Always thinking of us, thanks. Nothing else to say, except:
I thought a thought.
But the thought I thought wasn't the thought
I thought I thought.

Within driving distance for JK I'd say. I think they should be prepared for an invasion from Arkansas pretty soon.

I guessing then these are 'Great Tits' or maybe 'Crested Tits' (being that Scots,er, ancestored feller is from Florida) maybe, 'Marsh Tits'?

I'm pretty sure not 'Coal or Willow Tits' and since you've recently posted on why you'd not be walking up the aisle I'm confident these specimens aren't 'Bearded Tits'?

Anyway, thanks for the tits David, (and thanks for the tip - now I know alls I got to do is make some inane comment on North Korea, wait a few weeks and There Will Be Tits!

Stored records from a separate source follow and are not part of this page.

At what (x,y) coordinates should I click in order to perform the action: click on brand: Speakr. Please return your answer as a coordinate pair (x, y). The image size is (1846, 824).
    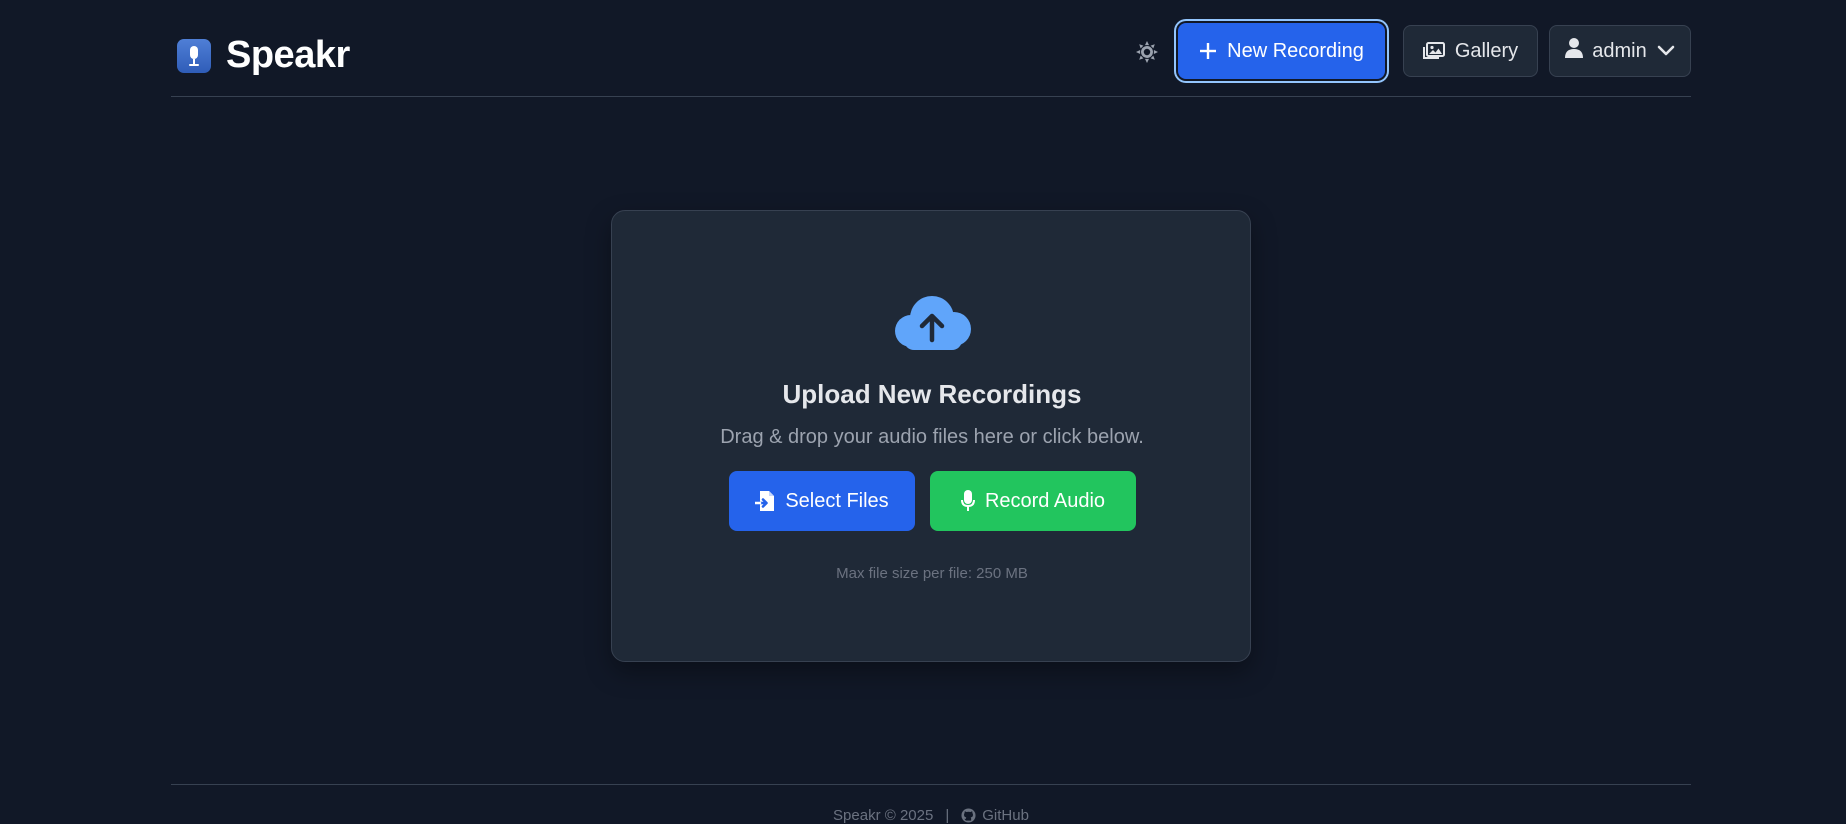
    Looking at the image, I should click on (264, 56).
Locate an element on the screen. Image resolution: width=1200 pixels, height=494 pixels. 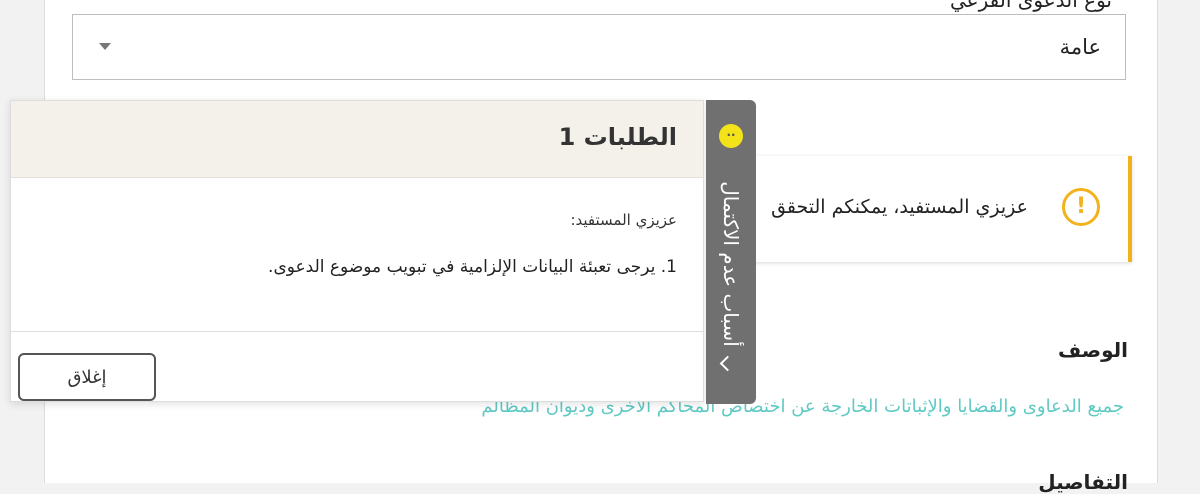
subtype-select: عامة is located at coordinates (599, 47).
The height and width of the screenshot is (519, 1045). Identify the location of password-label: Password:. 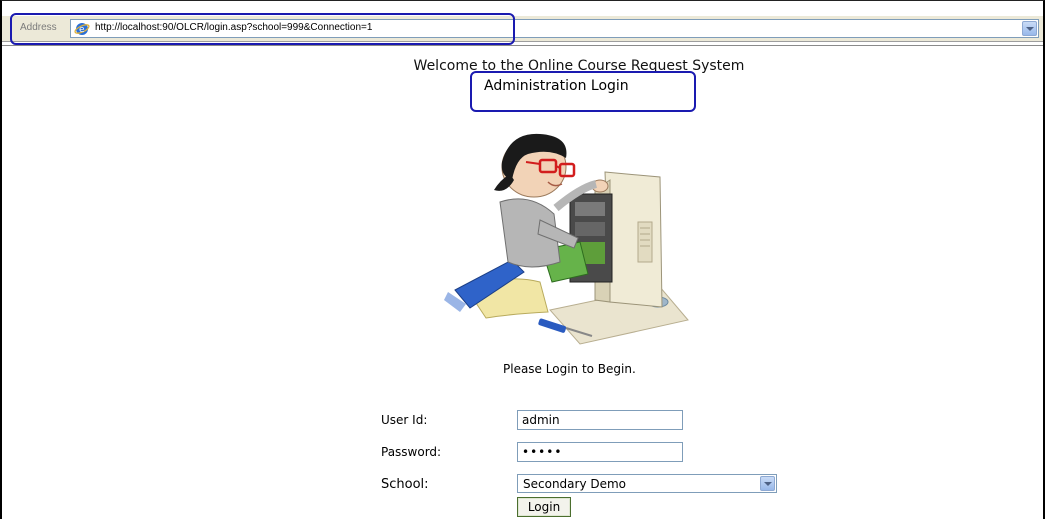
(412, 452).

Suppose I might as well put it here since most of the folks who'd be on the need to know list (meaning, responsible for flooding my inbox with "funnies") read here:

Some of "our" computers got hit pretty hard quite recently - so hard in fact the electrical power supplys surged so as to knock my wingbank off the line - "we're" unable to check email - worse yet, play solitaire - until the IT guys do the appropriate incantations.

Until my machine is righted I'm typing on laptop - arthritis severely tests my fingers on kiddie sized keyboards - geddit?


I went to one of those establisments with a group from work.

Reasonably good looking girls, and a limited menu that is best described as unimpressive.

But they had a fantastic aray of alcoholic beverages, which after consumption the girls would gorgeous and the food - who cares.
Hank’s Eclectic Meanderings

A group from work Hank?!!

What kinda outfit you work with?

Our boss say's "It's unhealthy" (or words to that effect) she won't even treat us to Hooter's.


A bunch of computer nerds out of town on an instalation project. After hours and on our own dime.

Own dime!


Your boss must have a resume' similar to mine.

David. I would not have a problem with either burd giving me relief from the daily routine. The burd on the left with the purse is clearly the business wummin.

David Niven kept his condoms and cigarettes in his sporran. As he scattered olives pretending to be goat droppings all over the ballroom.
Don't ask!

I've often wondered what sporrans were for.

Oats David not money!

Well, Jimmy, you'd go a long day's march to find a Jock with money! By the way commiserations for last night, er, if you're that side of the City!

Ah, now I gets it!

Andra says Mr. Niven "carried condoms", Jimmy, "oats."

I always wondered at that, 'sowing wild oats' - I never knew one was s'posed to have a sporran. But wouldn't that get in the way?

David. It was the Irish V Italians. All welcomed by the British for the job market. Unfortunately the hanger on Priests tagged along for a Ride! Not a Saltire or Union Flag to be seen.